Vieillir est une expérience de plus. L'expérience de vie permet de mieux appréhender les événements, de gagner en sagesse et maturité par rapport à des situations qui nous angoissaient ou nous enrageaient étant plus jeunes. Par contre, cette plus grande maturité vient avec un corps qui lui devient malheureusement un peu plus fragile chaque saison qui passe.
Parmi les problèmes de santé les plus courants touchant les personnes âgées, il est facile de penser aux accidents cardiovasculaires, cardiaques, à la démence ou l'Alzheimer. Nous en oublierions les risques de chute qui sont importants chez les aînés. Or, les os résistent moins bien et peuvent se fracturer plus facilement. Encore plus vrai pour ceux souffrant d’ostéoporose.
Des chercheurs canadiens ont réalisé que si les patients ayant un infarctus reçoivent des conseils avant de sortir de l'hôpital, il n'en est pas de même pour les fractures. Pourtant, leur analyse du taux de survie de 98 474 patients de 66 à 105 ans montre que ce suivi serait essentiel. En effet, une partie importante de ces personnes voit leur vie hypothéquée de nombreuses années par une cassure.
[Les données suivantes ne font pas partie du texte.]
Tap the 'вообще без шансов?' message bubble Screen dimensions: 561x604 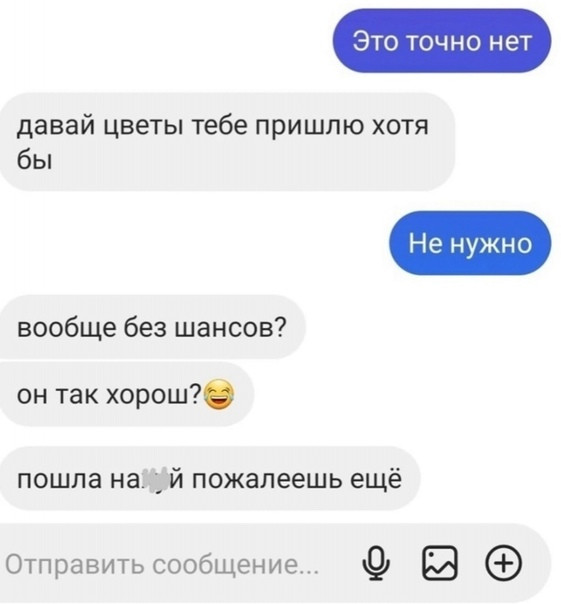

Cela peut s'expliquer par le risque de formation de caillots sanguins par l'immobilisation et l'alitement, le stress opératoire, les infections et les risques accrus de fractures dans les années qui suivent.
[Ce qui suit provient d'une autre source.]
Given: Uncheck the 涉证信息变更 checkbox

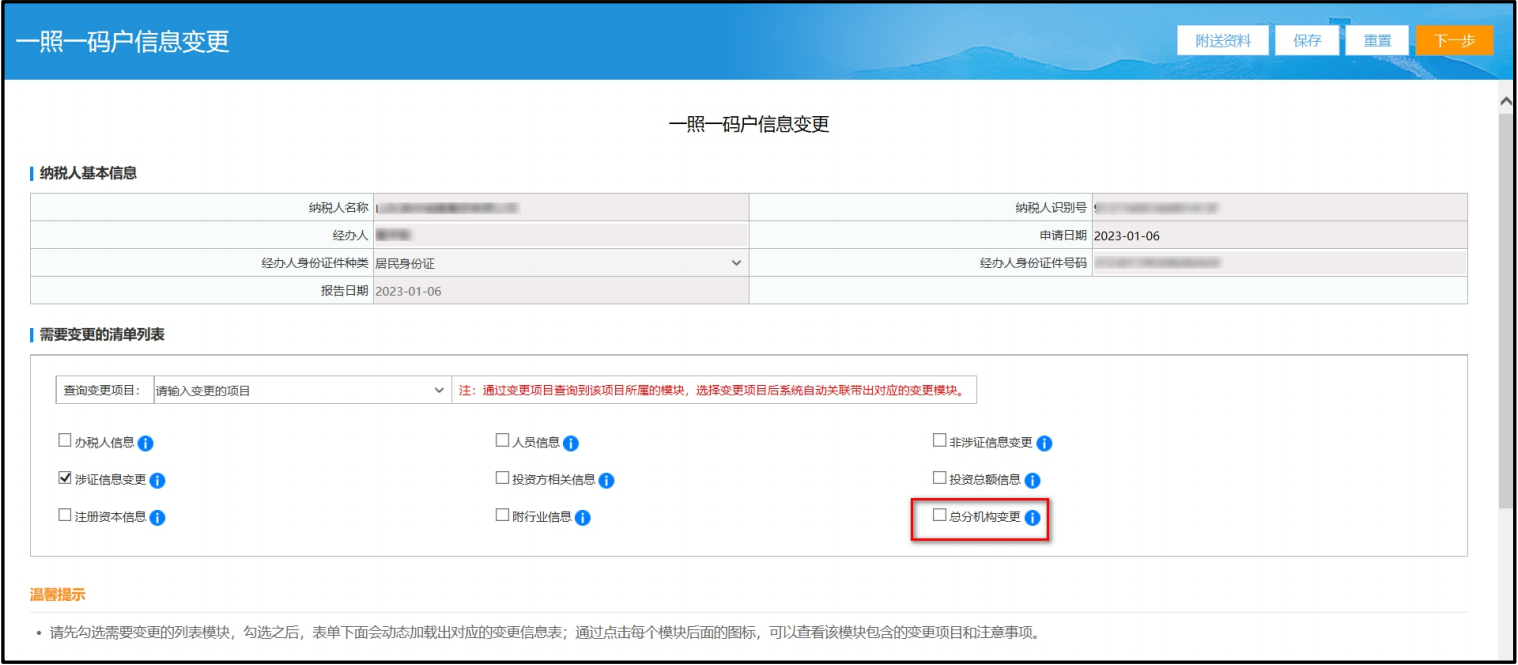Looking at the screenshot, I should pos(65,479).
La période la plus critique serait l'année suivant le bris de l'os, particulièrement le premier mois et surtout pour les fractures proximales, de la hanche ou des vertèbres. Le système hospitalier aurait tendance à se dire que les chutes et fractures font partie des aléas de l'âge mais, selon ces spécialistes, elles sont évitables avec une bonne prise en charge et une médicamentation correcte chez ceux souffrant d'ostéoporose.